Michael Bay no pasará a la historia como uno de los cineastas más inspirados de su generación, pero es tradición que los actores que se ponen bajo su mando le agasajen con cumplidos de la talla de "visionario". El director de 'Armageddon' y 'Dos policías rebeldes' hizo añicos las taquillas de todo el mundo con el estreno de 'Transformers' en 2007. Una década después, aterriza en los cines la quinta entrega de una franquicia que va de lo ridículo al jolgorio más inexplicable. Desde aquella primera llegada de los bots hasta 'Transformers: El último caballero' se han producido cambios de reparto, guionistas y básicamente del entorno cinematográfico que rodea a la saga. Con cada película el objetivo es que la locura sea cada vez más desmedida, un caos que sólo puede manejar Bay, aunque eso no implique que el resultado sea realmente efectivo.
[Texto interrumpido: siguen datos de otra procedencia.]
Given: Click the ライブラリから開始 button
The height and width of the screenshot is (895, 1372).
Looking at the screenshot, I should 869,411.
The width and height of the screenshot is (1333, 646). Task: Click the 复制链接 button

Mark Wahlberg en 'Transformers: El último caballero

Como sucede con toda franquicia, como bien nos explicaron en 'Infiltrados en la universidad', las explosiones y las batallas se incrementan exponencialmente con cada secuela. Y en esta quinta película de 'Transformers' los delirios son el medio de expresión por excelencia. De hecho, resulta complicado sintetizar en unas líneas el contenido de la cinta, ya que se dan de la mano la leyenda artúrica, los robots gigantescos e incluso un puñado de nazis para completar la mezcla más abigarrada del año. Pero, en resumen, los transformers han desplegado en la Tierra su campo de batalla, mientras los humanos sobreviven como pueden. Algunos valientes, militares o civiles, se implican en la guerra sin causar demasiado impacto en su devenir.

Después de la transición que supuso 'Transformers: La era de la extinción', que se equipó de nuevos protagonistas, el personaje de Mark Wahlberg, Cade Yeager, es el único superviviente de aquel trío que debía hacer olvidar a Shia LaBeouf y Megan Fox/Rosie Huntington-Whiteley. Aunque huelga decir que los humanos están de más, son meros anclajes para que el espectador no sufra trastornos mentales con tanto choque metálico. Aun así, ver a (¡Sir!) Anthony Hopkins en este panorama tan estrafalario es puro espectáculo, aunque lo primero que venga a la cabeza sea '¿Qué apuesta habrá perdido este señor para terminar aquí?'

Una pregunta que se puede extender al público, que se encontrará con una nueva muestra de poderío visual de Michael Bay, alborotado en exceso como siempre, pero que logra filtrarse ocasionalmente gracias a sus necesarias dosis de humor. Desde la primera entrega de la franquicia, la comedia ha jugado un papel fundamental para conformar su personalidad, ya que en el momento en el que estas películas se tomaran en serio a sí mismas, comenzarían a provocar risas que poco tendrían de premeditadas. Por lo tanto, algunos de los chascarrillos funcionan como antídotos pasajeros contra la convulsa trama argumental que cuenta con una credibilidad nula.

Anthony Hopkins en 'Transformers: El último caballero

Entretenimiento con ADHD

Dicho todo lo anterior, hay que confirmar que la saga se mantiene en una tónica decadente. 'Transformers' se sigue arrastrando cual zombi desmembrado, impulsado por un incomprensible oleaje de billetes, pero que no tiene razón de aferrarse a sus últimos suspiros. 'Transformers: El último caballero' es un ejemplo paradigmático de película simple y llanamente superficial, que abre un frente tras otro en su vasto mapa argumental para que la gente no se pare a pensar en el despropósito que tiene ante sus ojos. Se trata de un cine que parece afectado por el trastorno por déficit de atención, ya que da la sensación de que la sala de montaje estuvo infestada de niños hiperactivos que avisaban a Bay cuando perdían el interés en lo que estaban viendo.

En definitiva, si hace diez años Shia LaBeouf le decía a Megan Fox que veía en ella mucho más de lo que parecía, ahora 'Transformers: El último caballero' evidencia una vez más que la saga de Michael Bay es el espectáculo más insustancial y superficial que nos podemos echar a la vista.

Nota: 4

Lo mejor: El sentido del humor de los bots.

Lo peor: El sinsentido de proporciones épicas que Bay trata de vender como espectáculo.